The only course of its kind, it represents a novel approach to language learning by teaching Scots through the context in which it’s spoken, highlighting the role of Scots in Scottish culture and society, past and present.

Senior Lecturer in Languages at the OU, Sylvia Warnecke said: “As Scots grows in popularity, it feels right to show how as a language it has developed over time as a vital aspect of Scottish culture and history and how it links to other European languages.

“The course is written to appeal both to existing Scots speakers and those new to the language.

“It will give learners a chance to practice using the language themselves and develop their understanding of written and spoken Scots in different dialects.

“There’s something here for everyone!”

The course has been developed over the last two years in partnership with the Scots community and is intended to help grow knowledge and understanding of Scots, and its history, in Scotland and further afield. Its launch comes in the UN’s International Year of Indigenous Languages.

Author and contributor to the course James Robertson said: “This comprehensive course underlines the range, vitality and national significance of Scots.

“It shows what a crucial and integral part of Scottish culture and identity Scots has been and continues to be.

“Anybody who dips into this course, let alone completes it, will emerge with a greater understanding not only of the language but of Scotland itself.”

Scots Scriever at the National Library of Scotland, Dr Michael Dempster, added: “As a first language Scots speaker, and someone who teaches other speakers about their language, this course is a significant step forward in the continued recognition and understanding of our language.

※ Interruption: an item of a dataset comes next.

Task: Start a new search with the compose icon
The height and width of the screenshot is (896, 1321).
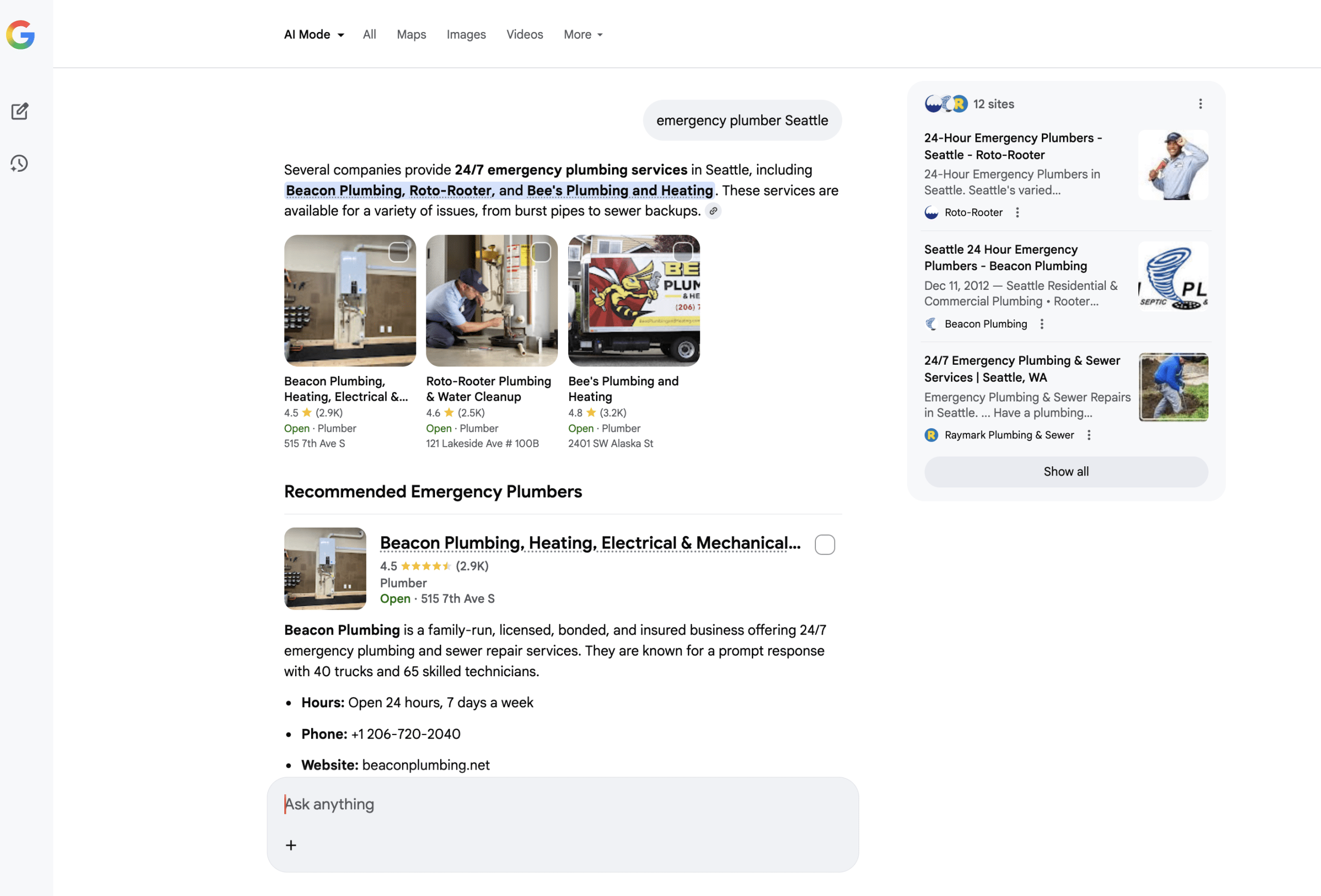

“By taking this course speakers will discover their own spoken language in locations, historical periods, and contexts that they've perhaps never encountered it before.

“They will discover variations from their own speech in the wide range of dialects and literary forms represented here, but a clear commonality across all Scots really leaps out.

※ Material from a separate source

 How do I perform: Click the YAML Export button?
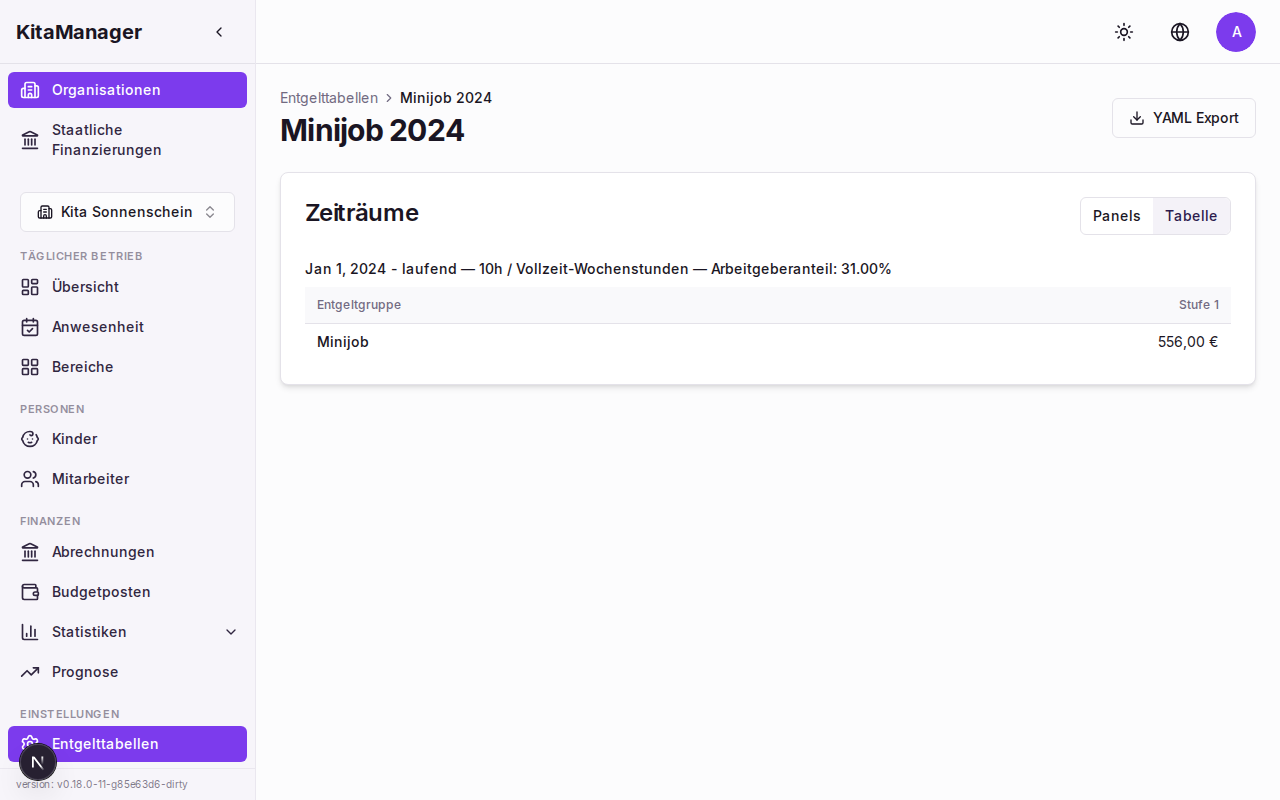[x=1183, y=118]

“The diverse selection of expert contributors offers a uniquely wide range of perspectives on the language.

“This is an excellent resource for both Scots speakers and learners, gie it a shot!”

It’s also hoped that the course will be used in the classroom by teachers and other educators.

Scots Language Coordinator at Education Scotland Bruce Eunson said:”It is a braw addition to Scots language education materials, offering support to a great many – whether studying on your own, starting from the very beginning, and wanting to read about the history of Scots – or working within a wider group, wanting to improve your understanding and communicating skills in contemporary Scots.

“We hope this course will be welcomed by practitioners and teaching staff across the country and that all enjoy stravaigin alang the gates and wynds o this learning journey.”

The course has been tested with learners to ensure that it delivers its learning outcomes and that it meets the needs of as wide an audience as possible.

The course is split into two parts and the first part is now available free on the OU’s OpenLearn Create platform.

The second part will be online by the end of the year.

The course is flexible and learners can study at a time and place that suits them.

It should take around 40 hours to complete both parts and those completing the course will receive a digital badge to acknowledge their study.